The question from advocates and council members is a familiar one: If the city says people can't live in the Jungle, where are they supposed to go? While the city and county have expanded shelter space in recent months, rules and restrictions in those shelters don't always work for the complex needs of people living in encampments like the Jungle. Drug treatment and permanent housing remain difficult to access. During the council's afternoon meeting yesterday, a small group of homeless advocates rallied at City Hall. One speaker, who said he was a former resident of the Jungle, demanded the city stop homeless sweeps, stop paying private companies to clear encampments, offer more housing, and open more 24-hour shelters.

"It is our goal to avoid a wholesale displacement of people, thereby making a situation worse for many," Bagshaw said Monday. "But also until we've got a real conscious and extended plan to move people from underneath I-5 in the greenbelt, we don't want to see people just moving [to] places where it's going to create more harm and more disruption to neighborhoods."

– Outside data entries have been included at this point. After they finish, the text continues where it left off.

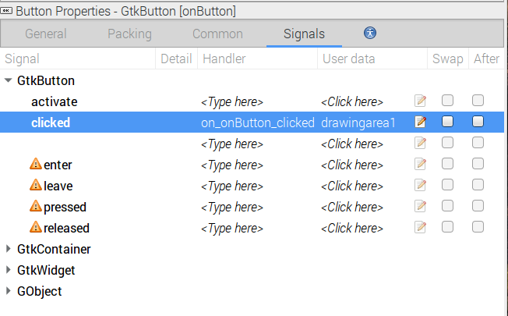This screenshot has height=316, width=508.
Task: Switch to the Packing tab
Action: tap(129, 34)
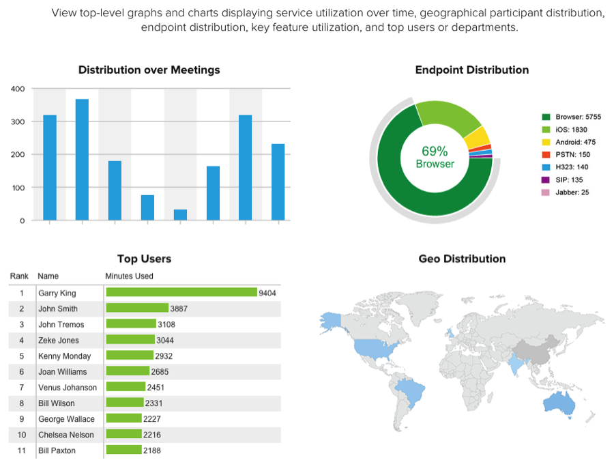614x460 pixels.
Task: Click the 69% Browser donut center
Action: pos(435,157)
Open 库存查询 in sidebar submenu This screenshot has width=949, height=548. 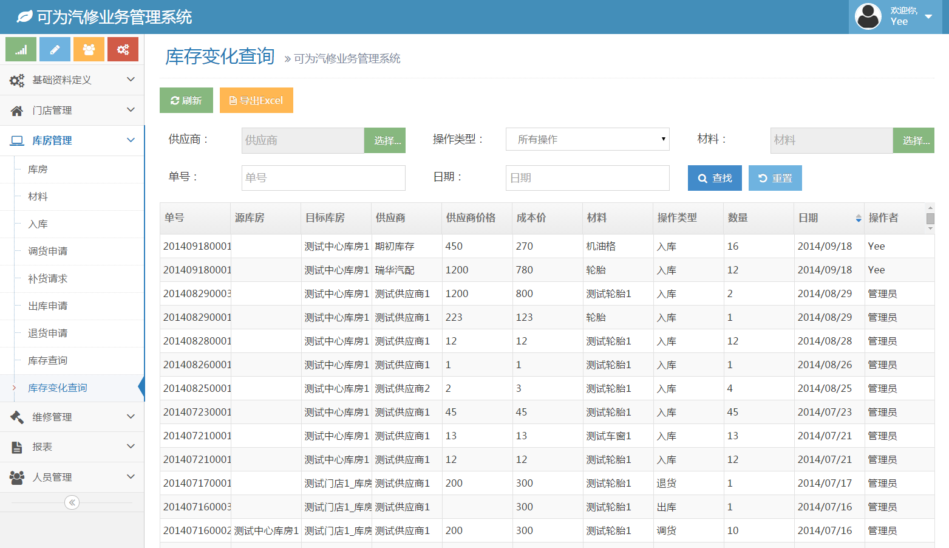(48, 361)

But Bagshaw isn't revealing what, exactly, she believes should be included in a "conscious and extended plan."

Bagshaw said Monday the mayor had asked for a "courtesy few days" to review her resolution, so she isn't making it public until Wednesday, when a council committee will discuss it. Bagshaw said she hoped to meet with the mayor last night; the mayor's office has not yet offered comment. Bagshaw told the Seattle Times that, while council members agree with the mayor's plans to make the Jungle more accessible to police and fire vehicles, they want toilets and garbage cans installed in the area. She also said other organizations should assist UGM, a religious organization, in doing outreach.

In an interview, O'Brien told The Stranger he hopes the city will spend a few months instead of two weeks doing outreach in the area. But he is also not convinced it needs to be entirely shut down, as the mayor has argued. While some areas may be dangerous for campers or state workers who need to access the area, others may be "OK places for people to be living now," O'Brien said. He doesn't believe the city should waste money sweeping those camps. "We need to be strategic."

"I can envision a world in which there is no need for anyone to be camped out in the greenbelt or anywhere else," O'Brien said. "But that world includes a lot more affordable housing than we have today and that world is at least few years away."

While O'Brien and Council Member Kshama Sawant have been adamant about stopping all city sweeps of homeless encampments, Bagshaw has been more measured. That makes her criticism of the mayor here notable and means she's more likely than Sawant or O'Brien alone to get the rest of the council on board with her alternative—whatever that turns out to be.

UGM, meanwhile, sent an update by email last night about its first day of outreach in the area. Torie Rynning, a spokesperson for the organization, wrote that UGM "engaged with" 58 people in the Jungle as of 4 p.m. yesterday "focused on meeting with people and listening." They connected five adults and one child with shelter or other services. Beginning today, UGM will be "offering mobile case management and will continue to re-engage with existing friends and meet new ones," Rynning wrote. "We are optimistic about the amount of people who can be helped through this effort over the next few weeks."